**What needs to be done**
Go through the data and retrieve each line that includes the string "computer".

**Records supplied**
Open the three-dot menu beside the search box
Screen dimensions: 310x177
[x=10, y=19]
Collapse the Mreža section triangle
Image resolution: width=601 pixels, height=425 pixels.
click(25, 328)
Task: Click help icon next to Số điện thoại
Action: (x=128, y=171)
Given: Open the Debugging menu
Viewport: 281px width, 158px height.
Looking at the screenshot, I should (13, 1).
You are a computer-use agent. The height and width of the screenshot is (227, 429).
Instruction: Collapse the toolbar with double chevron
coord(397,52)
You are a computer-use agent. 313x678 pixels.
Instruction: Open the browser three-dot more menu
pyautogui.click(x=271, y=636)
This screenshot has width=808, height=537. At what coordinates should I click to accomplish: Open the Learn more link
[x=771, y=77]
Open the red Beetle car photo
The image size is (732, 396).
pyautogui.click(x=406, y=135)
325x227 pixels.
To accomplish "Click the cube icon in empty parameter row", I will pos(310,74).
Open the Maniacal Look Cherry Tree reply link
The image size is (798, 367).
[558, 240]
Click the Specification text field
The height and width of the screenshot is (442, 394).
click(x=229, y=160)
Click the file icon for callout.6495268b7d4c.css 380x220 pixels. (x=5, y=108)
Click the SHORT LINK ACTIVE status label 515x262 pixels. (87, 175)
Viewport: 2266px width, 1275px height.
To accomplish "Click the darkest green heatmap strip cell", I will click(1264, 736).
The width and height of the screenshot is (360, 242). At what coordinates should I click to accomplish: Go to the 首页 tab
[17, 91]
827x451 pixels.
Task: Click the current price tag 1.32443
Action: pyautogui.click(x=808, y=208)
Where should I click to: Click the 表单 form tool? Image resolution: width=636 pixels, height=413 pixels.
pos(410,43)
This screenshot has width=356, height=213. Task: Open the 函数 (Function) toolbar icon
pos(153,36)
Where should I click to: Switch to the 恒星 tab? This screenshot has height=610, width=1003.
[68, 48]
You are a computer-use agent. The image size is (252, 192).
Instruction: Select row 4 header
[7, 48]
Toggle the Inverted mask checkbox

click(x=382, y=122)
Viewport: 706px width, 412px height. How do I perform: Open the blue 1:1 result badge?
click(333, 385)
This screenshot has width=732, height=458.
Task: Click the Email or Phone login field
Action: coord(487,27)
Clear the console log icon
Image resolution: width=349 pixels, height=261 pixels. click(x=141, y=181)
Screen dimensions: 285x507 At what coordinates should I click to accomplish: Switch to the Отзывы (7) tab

**Response area**
You are a computer-use agent. The height and width of the screenshot is (227, 429).
You are a computer-use agent. 313x678 pixels.
You are a computer-use agent. The image size is (252, 192).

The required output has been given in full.